IHU On-Line - As idéias liberais de Hipólito da Costa, transmitidas através do Correio Braziliense, foram sentidas no cenário político que estava se estabelecendo na época? De que maneira?
Isabel Lustosa -
Hipólito  chamava a atenção dos brasileiros para a importância das liberdades de imprensa, de religião, de parlamento e de comércio. Ele atacava os monopólios e a subserviência de Portugal à Inglaterra. Ele era contra a escravidão e os monopólios. Suas idéias influenciaram a geração que fez a Independência, mas estavam em contradição com os ideais de muitos dos políticos que participaram daquele movimento.

IHU On-Line - Como a senhora avalia a atividade de Bonifácio à frente de jornais da época?
Isabel Lustosa -
José Bonifácio era um autoritário que não acreditava muito nos ideais iluministas que animaram a Revolução Francesa. Ele achava que a solução para o Brasil deveria vir do alto, de preferência com ele. Enquanto esteve à frente do Ministério, José Bonifácio combateu duramente os jornais mais incendiários e comandou na imprensa subsidiada pelo governo campanhas violentas contra seus adversários. Depois de sua saída do ministério, seu grupo publicou um jornal, O Tamoio, que atacava duramente os portugueses que viviam no Brasil e indiretamente a D. Pedro I.

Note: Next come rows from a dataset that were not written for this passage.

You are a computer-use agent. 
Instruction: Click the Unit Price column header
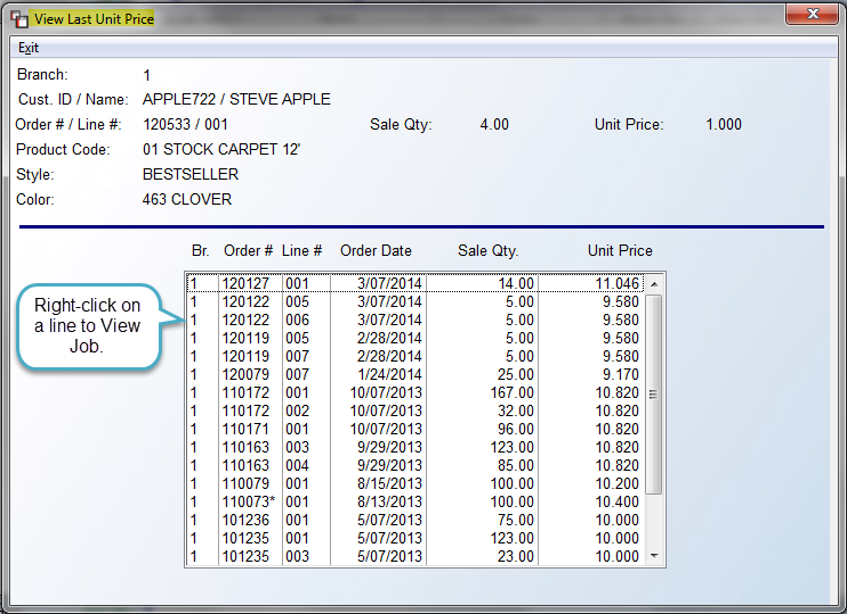620,251
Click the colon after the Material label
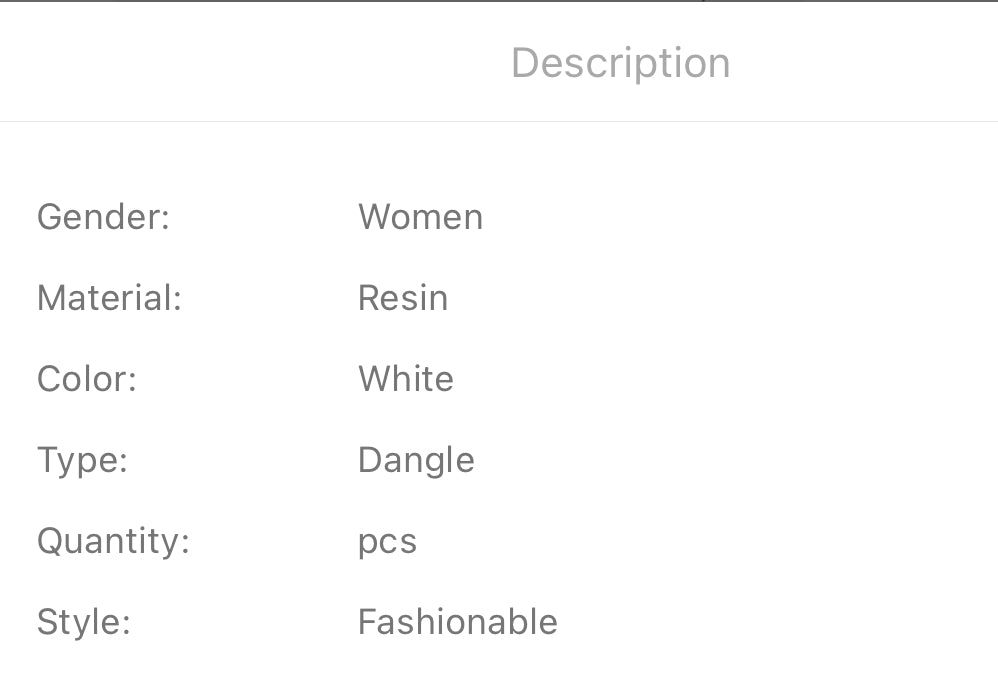Image resolution: width=998 pixels, height=676 pixels. pyautogui.click(x=177, y=301)
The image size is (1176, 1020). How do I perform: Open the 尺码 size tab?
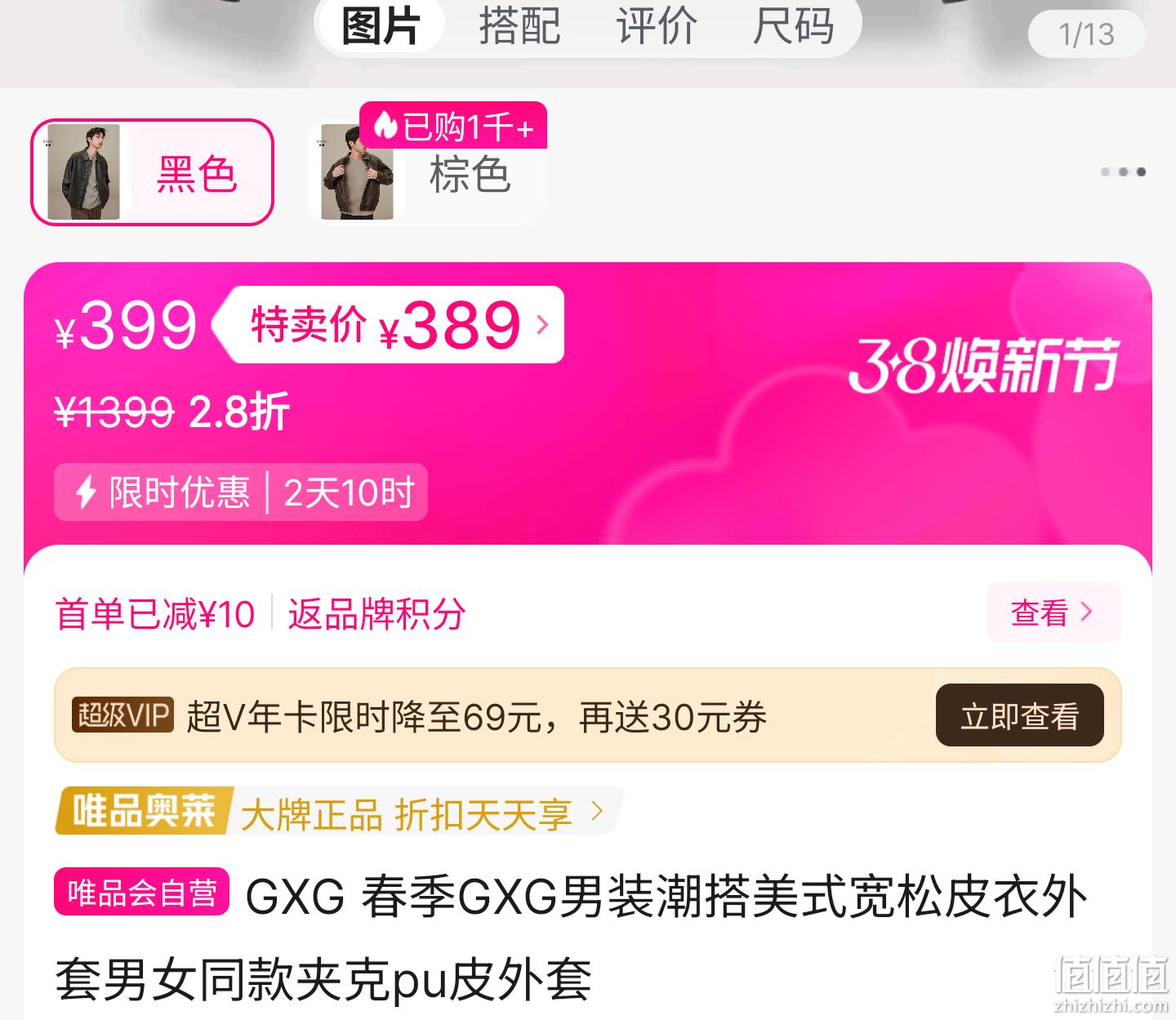coord(794,25)
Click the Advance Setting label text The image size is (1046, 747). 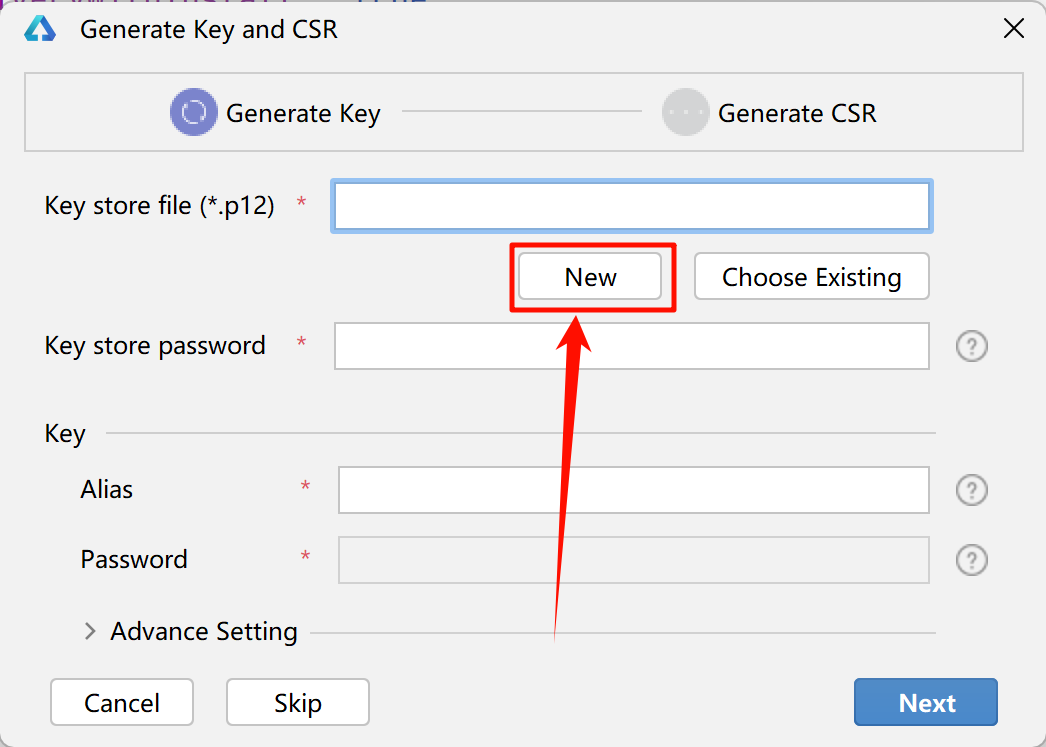pyautogui.click(x=203, y=632)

IHU On-Line – Em que consistiam essas críticas, principalmente as de D. Pedro I?
Isabel Lustosa –
A campanha antilusitana que agitou o Rio nos meses que antecederam à dissolução da Constituinte, em 12 de novembro de 1823, tinha por alvo os interesses de portugueses do grande comércio estabelecidos no Brasil que, mesmo depois da Independência, ainda estavam muito ligados a Portugal. No entanto, a parte mais fácil de ser atingida pelos ataques eram os militares portugueses que, tendo vindo ao Brasil a serviço de Portugal, aceitaram o convite do governo de se incorporarem ao Exército brasileiro. Foi um episódio envolvendo esses militares - amplamente explorado pela imprensa e no parlamento pelos dois Andrada mais novos, Antonio Carlos e Martim Francisco - o pivô da dissolução.

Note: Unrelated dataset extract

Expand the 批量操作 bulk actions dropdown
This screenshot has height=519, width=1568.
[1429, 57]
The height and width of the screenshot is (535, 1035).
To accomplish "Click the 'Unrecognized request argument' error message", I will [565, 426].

IHU On-Line - Qual é o papel exercido pela Maçonaria na agitação política entre Portugal
e Brasil?
Isabel Lustosa -
A Maçonaria foi uma força política de feição internacional que se desdobrava em várias tendências. No Brasil, a tendência predominante era a liderada por Joaquim Gonçalves Ledo  e se inspirava nos ideais da Revolução Francesa. Essa tendência adotou um republicanismo disfarçado em monarquismo constitucional e entrou em conflito com José Bonifácio e seu projeto político para o Brasil.

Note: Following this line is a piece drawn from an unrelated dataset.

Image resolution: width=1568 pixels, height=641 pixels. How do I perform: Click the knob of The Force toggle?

IHU On-Line - Qual era a ligação de Hipólito da Costa e José Bonifácio com a Maçonaria?
Isabel Lustosa -
Hipólito era maçom desde sua viagem aos Estados Unidos entre 1798 e 1800. Em Portugal, ele chegou a ficar preso por três anos por conta de suas práticas
maçônicas (1802 a 1805) e foi graças à Maçonaria que conseguiu escapar e se estabelecer em Londres. Lá, ele se tornou secretário do chefe da Maçonaria inglesa que era o Duque de Sussex e foi maçom até morrer em 1823. Quanto a José Bonifácio, não creio que suas ligações com a Maçonaria ultrapassassem os limites de seus ideais políticos. A criação do Apostolado, uma iniciativa sua, indica claramente que ele tentava se contrapor à enorme influência da
Maçonaria de inspiração francesa liderada por Joaquim Gonçalves Ledo.

IHU On-Line - O povo brasileiro da época da Independência era constituído de muitos analfabetos. Essa circunstância foi decisiva para que a impressa não divulgasse notícias a eles? Por que a imprensa da época não disseminava informações para a população, evitando seu envolvimento na luta pelos interesses brasileiros?
Isabel Lustosa -
Apesar de a população ser, em sua maioria composta por analfabetos, havia muitas práticas de leitura em voz alta em ambientes públicos. Não havia qualquer restrição por parte dos que escreviam as notícias com relação ao público leitor. Mas, certamente, havia um grande medo de que os escravos fossem levados a participar do movimento. Neste sentido, sim, mesmo os jornais mais radicais, evitavam o apelo à participação do elemento cativo. Temiam que se reproduzisse aqui o que ocorrera em São Domingos.